Working data:
↓
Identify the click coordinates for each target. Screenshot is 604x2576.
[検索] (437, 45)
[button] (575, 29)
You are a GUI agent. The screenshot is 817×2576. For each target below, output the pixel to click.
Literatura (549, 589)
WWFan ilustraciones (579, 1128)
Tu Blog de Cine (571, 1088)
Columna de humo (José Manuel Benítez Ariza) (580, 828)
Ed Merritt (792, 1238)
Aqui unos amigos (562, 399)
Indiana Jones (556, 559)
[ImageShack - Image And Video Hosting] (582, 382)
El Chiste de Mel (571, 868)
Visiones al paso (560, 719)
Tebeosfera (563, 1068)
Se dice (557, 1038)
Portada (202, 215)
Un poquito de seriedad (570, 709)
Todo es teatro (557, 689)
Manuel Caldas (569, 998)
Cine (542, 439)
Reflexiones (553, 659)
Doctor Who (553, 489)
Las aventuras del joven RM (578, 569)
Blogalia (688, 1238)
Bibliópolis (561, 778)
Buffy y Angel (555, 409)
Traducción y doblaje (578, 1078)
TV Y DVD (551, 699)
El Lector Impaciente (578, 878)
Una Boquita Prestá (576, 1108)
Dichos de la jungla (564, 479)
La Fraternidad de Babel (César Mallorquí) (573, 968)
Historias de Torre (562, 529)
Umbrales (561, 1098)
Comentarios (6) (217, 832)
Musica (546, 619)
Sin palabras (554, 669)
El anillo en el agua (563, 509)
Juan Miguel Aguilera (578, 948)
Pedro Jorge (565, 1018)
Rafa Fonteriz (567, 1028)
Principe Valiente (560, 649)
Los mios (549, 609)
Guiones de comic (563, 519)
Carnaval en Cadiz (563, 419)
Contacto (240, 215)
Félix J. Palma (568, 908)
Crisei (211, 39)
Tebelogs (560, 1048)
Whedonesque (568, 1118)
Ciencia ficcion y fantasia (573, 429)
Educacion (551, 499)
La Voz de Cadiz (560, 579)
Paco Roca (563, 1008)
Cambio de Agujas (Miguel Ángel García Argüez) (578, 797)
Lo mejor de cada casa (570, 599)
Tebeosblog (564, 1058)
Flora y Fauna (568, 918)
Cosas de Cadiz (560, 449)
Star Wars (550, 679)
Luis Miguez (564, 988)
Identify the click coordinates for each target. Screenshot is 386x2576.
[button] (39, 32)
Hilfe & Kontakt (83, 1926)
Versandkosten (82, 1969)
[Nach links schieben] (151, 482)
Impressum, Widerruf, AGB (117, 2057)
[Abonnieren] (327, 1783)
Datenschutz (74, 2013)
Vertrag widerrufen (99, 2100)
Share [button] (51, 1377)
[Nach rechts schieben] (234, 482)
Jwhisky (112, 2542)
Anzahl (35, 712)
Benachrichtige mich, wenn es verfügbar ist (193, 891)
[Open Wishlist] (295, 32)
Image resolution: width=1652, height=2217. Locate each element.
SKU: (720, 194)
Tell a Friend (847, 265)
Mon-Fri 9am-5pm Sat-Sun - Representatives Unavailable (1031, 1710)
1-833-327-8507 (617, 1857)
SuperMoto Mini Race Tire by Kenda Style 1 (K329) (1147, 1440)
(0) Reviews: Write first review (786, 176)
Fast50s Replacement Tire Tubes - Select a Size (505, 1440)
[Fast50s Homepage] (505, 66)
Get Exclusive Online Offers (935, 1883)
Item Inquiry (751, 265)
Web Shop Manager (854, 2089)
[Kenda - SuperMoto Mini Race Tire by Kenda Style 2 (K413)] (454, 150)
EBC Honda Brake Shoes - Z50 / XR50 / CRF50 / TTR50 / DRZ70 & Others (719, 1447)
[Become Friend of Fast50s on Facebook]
↑
Task to carry out: Once you have found every line above holding the word "Style", copy those lines.

Answer to the problem:
SuperMoto Mini Race Tire by Kenda Style 1 (K329) (1147, 1440)
[Kenda - SuperMoto Mini Race Tire by Kenda Style 2 (K413)] (454, 150)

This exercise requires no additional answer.